Hacker News new | ask | show | jobs
by Veserv 356 days ago
MMU hardware has a hardware-defined minimum mapping granularity (i.e. page size). On x86-64 this is 4KB. On ARMv8/v9 the specification allows runtime configuration for any of 4KB, 16KB, or 64KB as the minimum mapping granularity on a per-process basis, though the actual chip implementation is free to only support a subset of such configurations and still be conformant.

Implementations may also define certain sizes that are more efficient. On modern x86-64, large pages may allow 2MB, 1GB, 512 GB, etc. (multiples of 512) to be more efficient. On modern ARMv8/v9 there is similar large page support (the exact details depend on the minimum mapping granularity) and they may also support aligned, contiguous mappings which making other sizes efficient (the exact details are even more complicated than simple large pages and highly optional).
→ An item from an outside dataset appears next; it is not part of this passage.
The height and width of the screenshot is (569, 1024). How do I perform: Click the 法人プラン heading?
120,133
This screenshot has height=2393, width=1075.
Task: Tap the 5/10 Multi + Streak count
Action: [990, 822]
As such, if you want to get just "1 byte", then you create a userspace allocator that asks for memory that conforms to the limits of the MMU and then it is the job of the userspace allocator to abstract that away for you by chopping it up under its own auspices.

1 comments

I suppose having some sort of minimum granularity for the MMU makes a lot of sense, but above that point, why limit the "steps" or the maximum? why not 4KB+2 for example (4098)? For the sake or discussion, let's say I have 128GB ram and 50TB page file, can that work? Why is a fixed-size page more efficient, is it because of offset calculations being simpler arithmetic operations? I figured the TLB is (or can be) a simple (large) table implemented in hardware, the simplicity translating into O(N) complexity. I am suspecting it might have to do with hardware cost?